Distribution function of forces exerted by defects on domain walls in 50–50% NiFe

Abstract

Defects in ferromagnetic materials can exert forces on domain walls. For a given defect there is a maximum force fm which it can exert. For any greater force, the wall snaps free of the defect. At this point the average wall position has moved past the defect a distance z0, called the range of the defect. There is a linear relation between fm and z0 given by fm=k z0, where k is a spring constant. There is a distribution function n(z0) of defect ranges such that n(z0) dz0 gives the number of defects per unit volume having a range between z0 and z0+dz0. The number of defects per unit volume which can exert a maximum force between fm and fm+dfm is n(fm/k) (dfm/k). The distribution function for a particular sample (a tape-wound core of grain-oriented 50–50% NiFe) has been determined. It is given by n(z0)=z0−1Nexp(−z0/Z), where N≃1.6×1012 m−3 and Z=average range ≃ 70 μ. The spring constant k≃5×10−3 N/m.
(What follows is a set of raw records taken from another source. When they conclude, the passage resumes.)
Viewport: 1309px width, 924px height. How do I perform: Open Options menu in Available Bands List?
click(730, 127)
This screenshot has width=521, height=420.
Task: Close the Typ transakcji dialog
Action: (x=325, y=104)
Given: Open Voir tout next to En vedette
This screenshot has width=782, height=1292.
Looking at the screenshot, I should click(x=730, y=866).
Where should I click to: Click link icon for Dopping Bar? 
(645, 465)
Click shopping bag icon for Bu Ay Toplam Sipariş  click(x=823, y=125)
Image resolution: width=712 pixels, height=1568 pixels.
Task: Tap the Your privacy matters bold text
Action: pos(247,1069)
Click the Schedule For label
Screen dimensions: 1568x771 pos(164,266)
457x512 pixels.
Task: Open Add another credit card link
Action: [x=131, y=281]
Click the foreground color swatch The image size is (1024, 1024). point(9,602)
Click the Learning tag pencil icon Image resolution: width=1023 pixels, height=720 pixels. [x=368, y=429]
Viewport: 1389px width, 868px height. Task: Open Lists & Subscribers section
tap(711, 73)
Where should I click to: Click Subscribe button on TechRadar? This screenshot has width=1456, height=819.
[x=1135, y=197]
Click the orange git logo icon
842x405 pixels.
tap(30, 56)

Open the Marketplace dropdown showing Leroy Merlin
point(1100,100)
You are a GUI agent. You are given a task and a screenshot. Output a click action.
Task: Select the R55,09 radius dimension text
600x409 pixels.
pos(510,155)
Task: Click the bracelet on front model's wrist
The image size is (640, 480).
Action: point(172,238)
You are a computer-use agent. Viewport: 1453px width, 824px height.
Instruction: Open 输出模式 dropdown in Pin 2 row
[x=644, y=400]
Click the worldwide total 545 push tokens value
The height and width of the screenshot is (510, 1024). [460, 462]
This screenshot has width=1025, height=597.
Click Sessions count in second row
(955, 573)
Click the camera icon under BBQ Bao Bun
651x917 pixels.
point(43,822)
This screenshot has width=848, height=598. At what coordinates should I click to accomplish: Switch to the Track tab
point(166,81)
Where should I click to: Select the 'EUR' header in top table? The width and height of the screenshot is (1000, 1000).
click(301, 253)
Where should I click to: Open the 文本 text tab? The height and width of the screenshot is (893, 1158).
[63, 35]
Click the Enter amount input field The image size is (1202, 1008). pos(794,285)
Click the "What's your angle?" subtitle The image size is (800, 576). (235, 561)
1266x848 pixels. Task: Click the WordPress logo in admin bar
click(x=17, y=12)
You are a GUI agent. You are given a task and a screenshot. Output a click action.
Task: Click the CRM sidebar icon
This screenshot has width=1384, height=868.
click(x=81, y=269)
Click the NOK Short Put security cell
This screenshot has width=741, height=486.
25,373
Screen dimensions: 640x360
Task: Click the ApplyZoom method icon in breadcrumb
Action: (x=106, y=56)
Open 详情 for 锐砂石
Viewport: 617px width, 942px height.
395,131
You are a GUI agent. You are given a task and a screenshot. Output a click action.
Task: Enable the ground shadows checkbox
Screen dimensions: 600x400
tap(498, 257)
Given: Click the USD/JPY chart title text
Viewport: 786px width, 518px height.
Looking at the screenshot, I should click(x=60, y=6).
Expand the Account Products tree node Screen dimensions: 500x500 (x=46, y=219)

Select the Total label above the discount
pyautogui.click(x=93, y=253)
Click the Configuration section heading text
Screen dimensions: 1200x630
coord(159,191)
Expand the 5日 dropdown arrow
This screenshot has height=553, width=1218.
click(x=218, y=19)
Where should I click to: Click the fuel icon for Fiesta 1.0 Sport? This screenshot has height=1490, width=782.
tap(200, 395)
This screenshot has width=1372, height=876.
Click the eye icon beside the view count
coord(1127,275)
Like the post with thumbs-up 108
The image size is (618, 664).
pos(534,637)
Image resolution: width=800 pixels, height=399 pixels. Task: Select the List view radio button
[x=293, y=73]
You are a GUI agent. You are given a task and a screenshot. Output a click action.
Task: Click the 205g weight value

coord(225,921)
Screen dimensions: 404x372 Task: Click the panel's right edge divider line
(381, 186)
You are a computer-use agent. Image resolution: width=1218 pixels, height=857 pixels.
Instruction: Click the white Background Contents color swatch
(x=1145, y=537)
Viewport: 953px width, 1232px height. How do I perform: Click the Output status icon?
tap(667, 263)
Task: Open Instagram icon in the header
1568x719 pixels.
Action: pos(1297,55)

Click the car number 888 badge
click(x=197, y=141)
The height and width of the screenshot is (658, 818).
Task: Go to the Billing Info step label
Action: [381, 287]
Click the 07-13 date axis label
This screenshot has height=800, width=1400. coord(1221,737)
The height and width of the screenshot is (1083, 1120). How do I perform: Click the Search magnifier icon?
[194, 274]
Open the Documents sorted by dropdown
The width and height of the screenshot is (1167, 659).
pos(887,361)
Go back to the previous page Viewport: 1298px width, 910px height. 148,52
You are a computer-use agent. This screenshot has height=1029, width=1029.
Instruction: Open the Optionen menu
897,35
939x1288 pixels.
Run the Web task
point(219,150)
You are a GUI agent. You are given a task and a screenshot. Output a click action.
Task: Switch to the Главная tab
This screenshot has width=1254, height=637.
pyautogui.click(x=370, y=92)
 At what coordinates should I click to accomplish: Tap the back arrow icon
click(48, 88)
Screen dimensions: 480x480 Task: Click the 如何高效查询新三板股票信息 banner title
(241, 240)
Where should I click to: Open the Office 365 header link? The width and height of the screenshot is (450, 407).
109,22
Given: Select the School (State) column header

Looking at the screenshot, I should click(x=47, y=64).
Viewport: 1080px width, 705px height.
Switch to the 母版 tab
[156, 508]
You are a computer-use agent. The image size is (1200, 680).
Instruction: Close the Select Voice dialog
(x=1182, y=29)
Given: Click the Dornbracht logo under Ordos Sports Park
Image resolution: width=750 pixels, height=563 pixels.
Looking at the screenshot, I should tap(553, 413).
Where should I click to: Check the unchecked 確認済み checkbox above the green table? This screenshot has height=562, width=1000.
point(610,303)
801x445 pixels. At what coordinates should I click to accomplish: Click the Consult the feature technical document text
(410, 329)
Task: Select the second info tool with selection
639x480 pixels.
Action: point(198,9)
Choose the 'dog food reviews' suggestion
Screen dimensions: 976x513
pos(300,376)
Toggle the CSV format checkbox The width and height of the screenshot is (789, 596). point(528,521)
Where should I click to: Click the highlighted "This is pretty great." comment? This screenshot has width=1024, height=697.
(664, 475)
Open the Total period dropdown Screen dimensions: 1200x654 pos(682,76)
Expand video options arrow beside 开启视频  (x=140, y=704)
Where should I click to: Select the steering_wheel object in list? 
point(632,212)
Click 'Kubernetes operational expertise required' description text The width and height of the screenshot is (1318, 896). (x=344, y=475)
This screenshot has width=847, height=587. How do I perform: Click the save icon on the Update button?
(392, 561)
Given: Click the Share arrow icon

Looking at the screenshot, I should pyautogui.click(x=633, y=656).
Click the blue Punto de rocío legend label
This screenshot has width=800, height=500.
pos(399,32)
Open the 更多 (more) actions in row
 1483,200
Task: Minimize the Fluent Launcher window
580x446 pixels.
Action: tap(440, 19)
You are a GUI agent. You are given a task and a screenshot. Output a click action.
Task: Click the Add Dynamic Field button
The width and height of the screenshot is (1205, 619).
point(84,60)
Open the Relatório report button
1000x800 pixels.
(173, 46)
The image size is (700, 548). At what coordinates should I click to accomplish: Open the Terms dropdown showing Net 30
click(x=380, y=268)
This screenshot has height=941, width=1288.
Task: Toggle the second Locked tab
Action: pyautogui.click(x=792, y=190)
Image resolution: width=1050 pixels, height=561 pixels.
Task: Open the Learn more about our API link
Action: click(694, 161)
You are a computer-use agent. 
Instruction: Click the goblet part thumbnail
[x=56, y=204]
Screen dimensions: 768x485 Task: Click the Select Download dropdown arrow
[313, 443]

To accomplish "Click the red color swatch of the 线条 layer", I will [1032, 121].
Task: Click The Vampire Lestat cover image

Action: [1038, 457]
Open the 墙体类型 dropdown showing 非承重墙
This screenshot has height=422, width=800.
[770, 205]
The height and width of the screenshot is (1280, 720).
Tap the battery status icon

The maximum force averaged over the distribution is fm≃3.5×10−7 N. The total number of defects with which a steadily moving wall interacts at any one time is finite and is N0≃104. The defect density is estimated to be ≃2×1013 m−3. The results are checked by comparison with independent experimental and theoretical results and are found to be in satisfactory agreement provided that some experimental results are reinterpreted in the light of other experiments which observe the wall configuration rather than assuming it.